Transcribe the data exactly. Leave nothing out.

Task material Start Marker

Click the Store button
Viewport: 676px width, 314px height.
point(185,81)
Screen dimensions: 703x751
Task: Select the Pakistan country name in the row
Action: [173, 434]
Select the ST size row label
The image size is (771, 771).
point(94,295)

Task material End Marker

- [Output]
Click the Store button
Viewport: 676px width, 314px height.
point(185,81)
Screen dimensions: 703x751
Task: Select the Pakistan country name in the row
Action: [173, 434]
Select the ST size row label
The image size is (771, 771).
point(94,295)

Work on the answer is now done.